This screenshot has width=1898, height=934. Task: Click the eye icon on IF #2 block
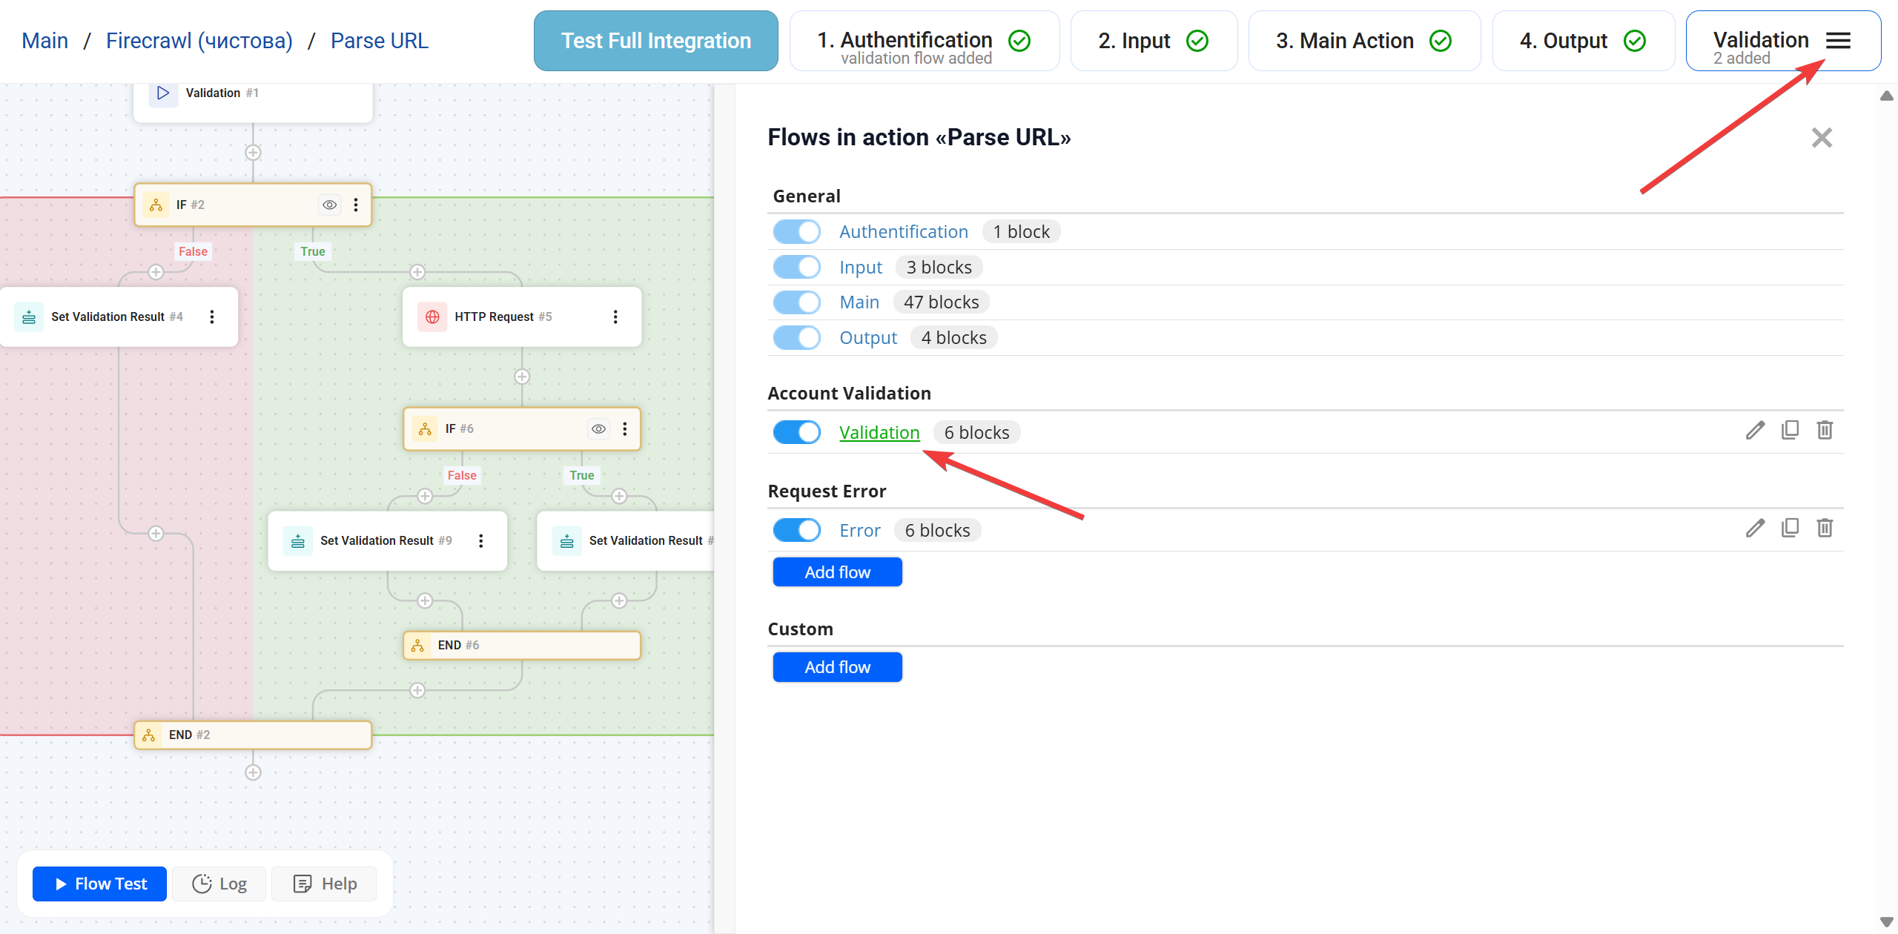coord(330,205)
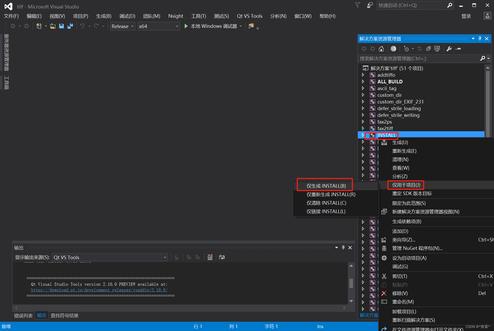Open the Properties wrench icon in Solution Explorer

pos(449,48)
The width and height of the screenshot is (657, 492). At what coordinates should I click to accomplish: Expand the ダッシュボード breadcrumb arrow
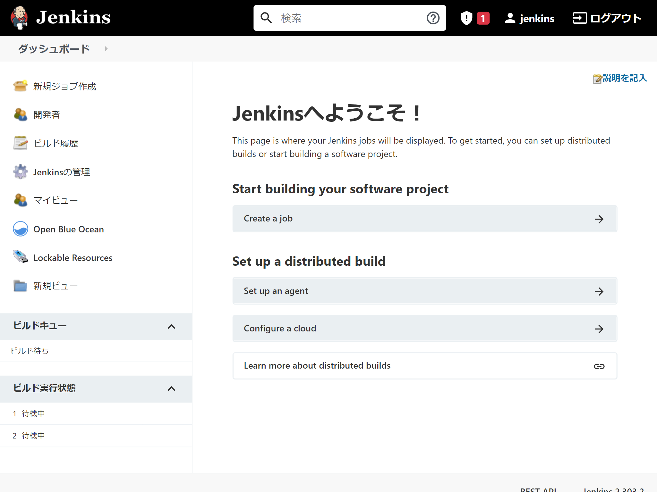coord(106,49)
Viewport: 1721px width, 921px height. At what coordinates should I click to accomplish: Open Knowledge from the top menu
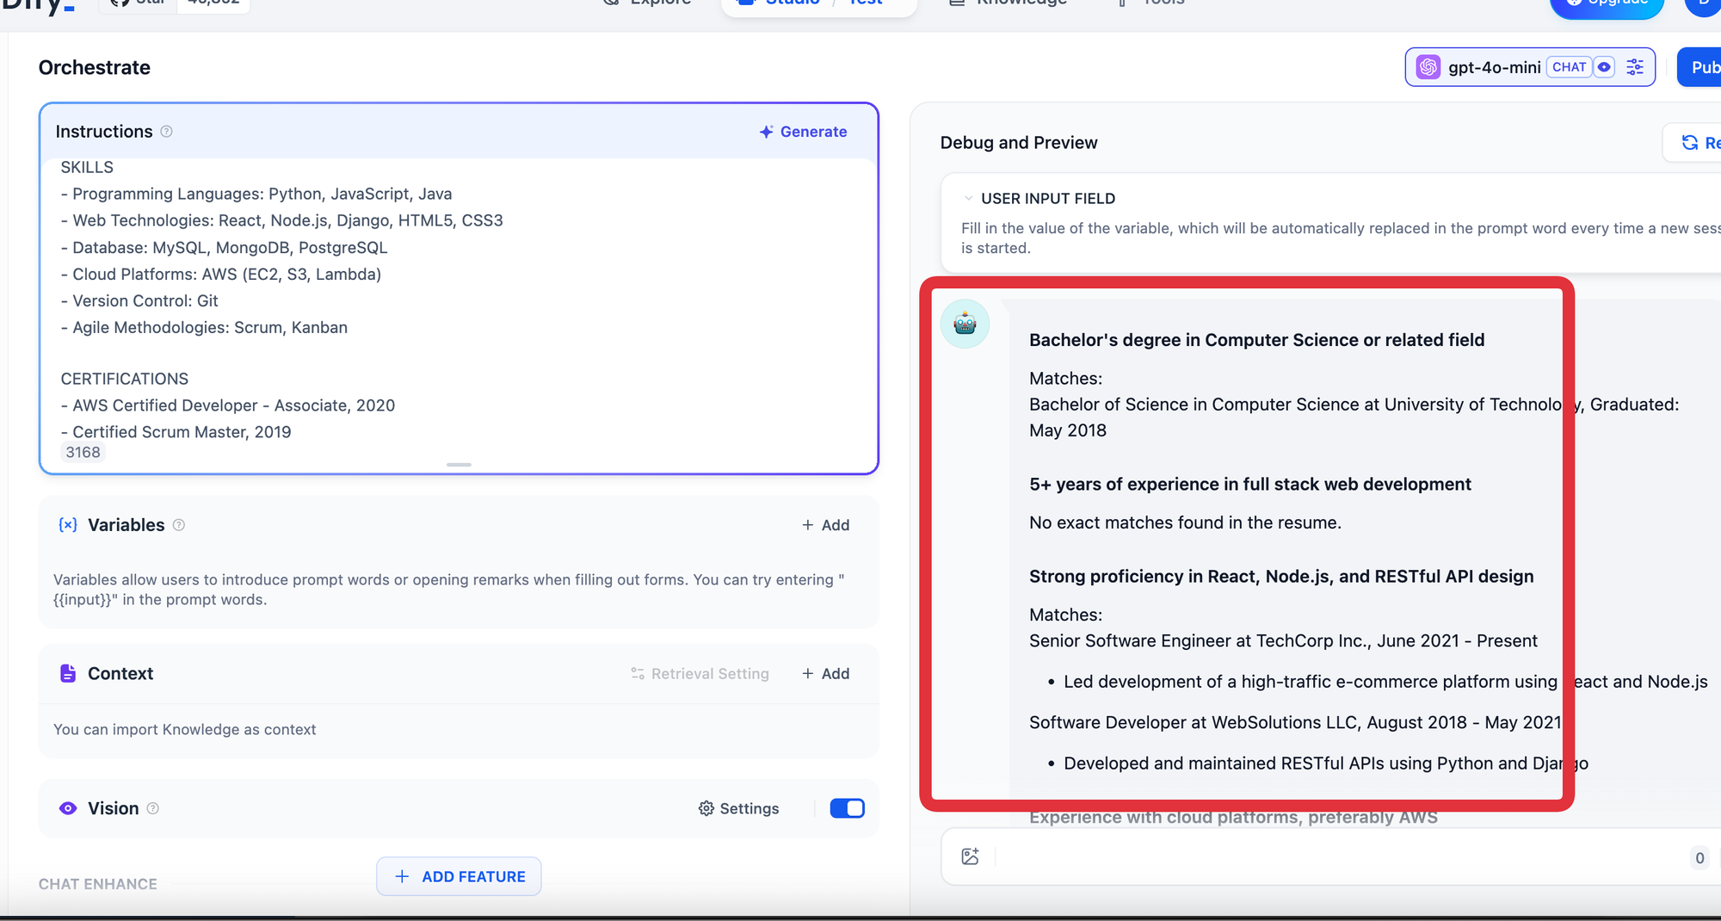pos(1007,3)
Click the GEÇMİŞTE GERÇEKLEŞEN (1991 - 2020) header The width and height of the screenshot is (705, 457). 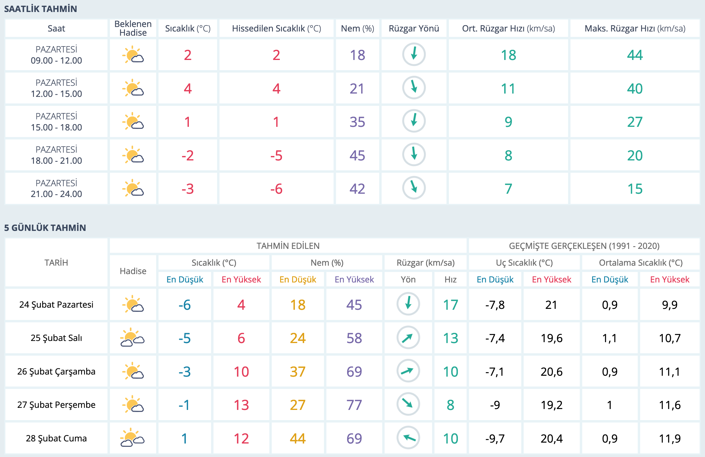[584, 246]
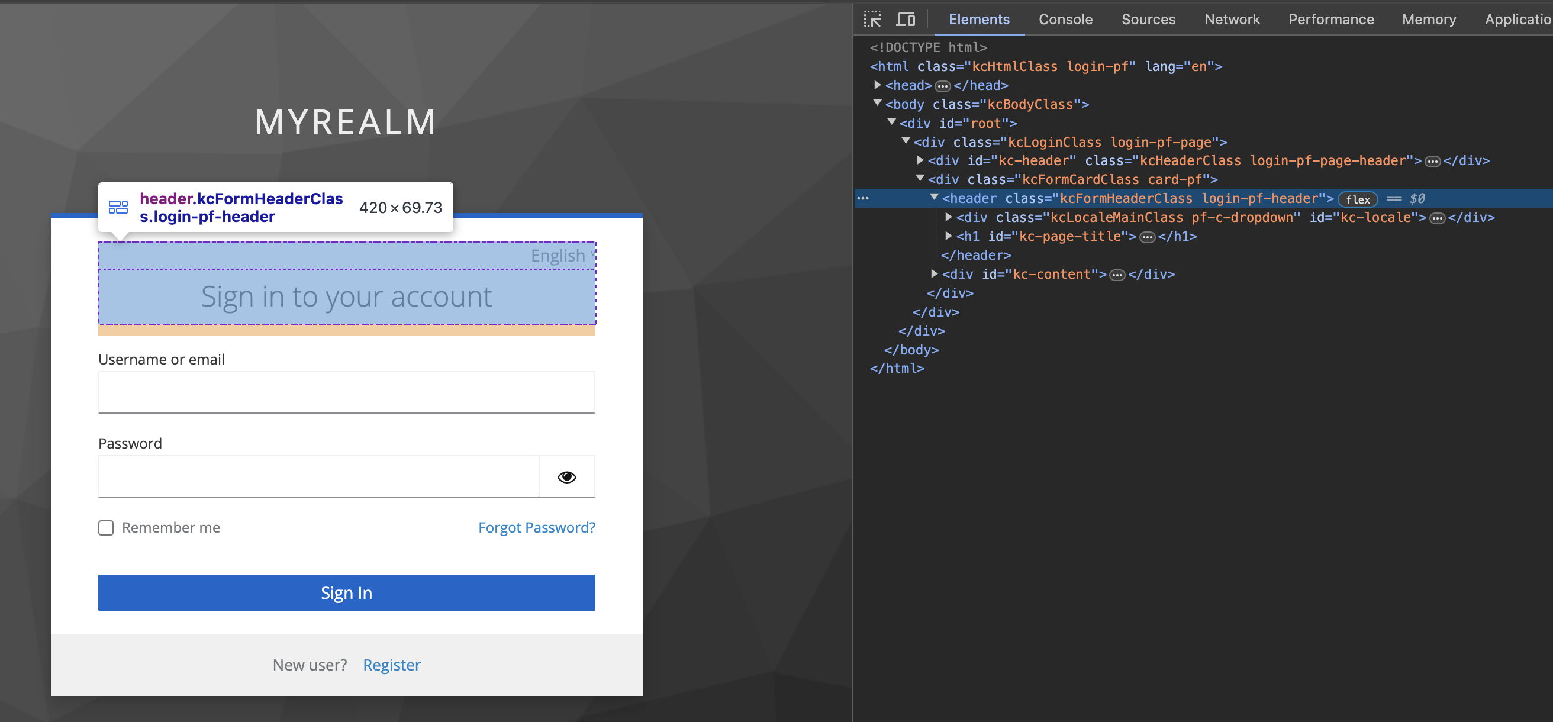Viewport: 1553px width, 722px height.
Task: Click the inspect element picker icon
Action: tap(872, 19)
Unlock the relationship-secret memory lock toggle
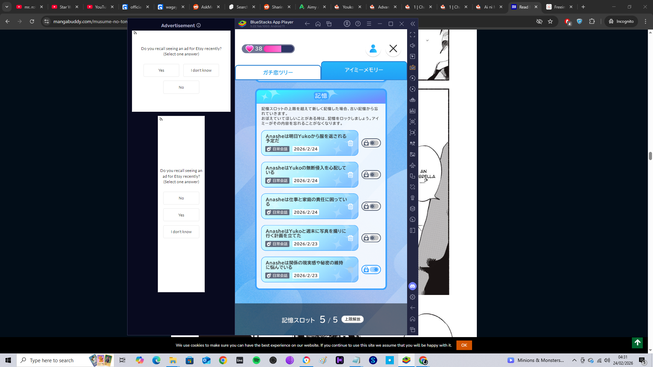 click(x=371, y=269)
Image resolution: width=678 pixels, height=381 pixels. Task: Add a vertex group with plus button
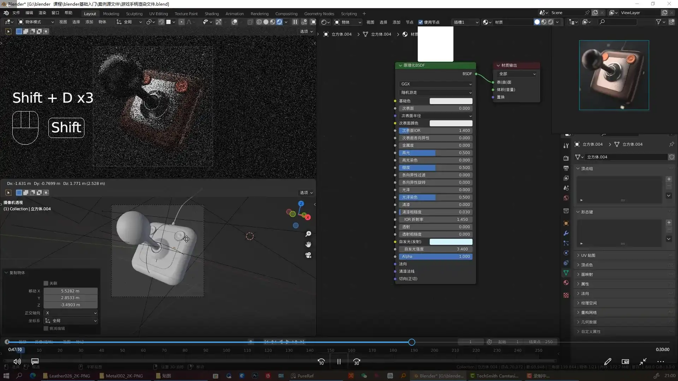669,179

_Task to complete:_ Pictures excluded, copy exactly the lines running from the one with "Unlock the relationship-secret" through the last line of the material.

_Reply:_
Unlock the relationship-secret memory lock toggle
 click(x=371, y=269)
Image resolution: width=678 pixels, height=381 pixels. Task: Add a vertex group with plus button
669,179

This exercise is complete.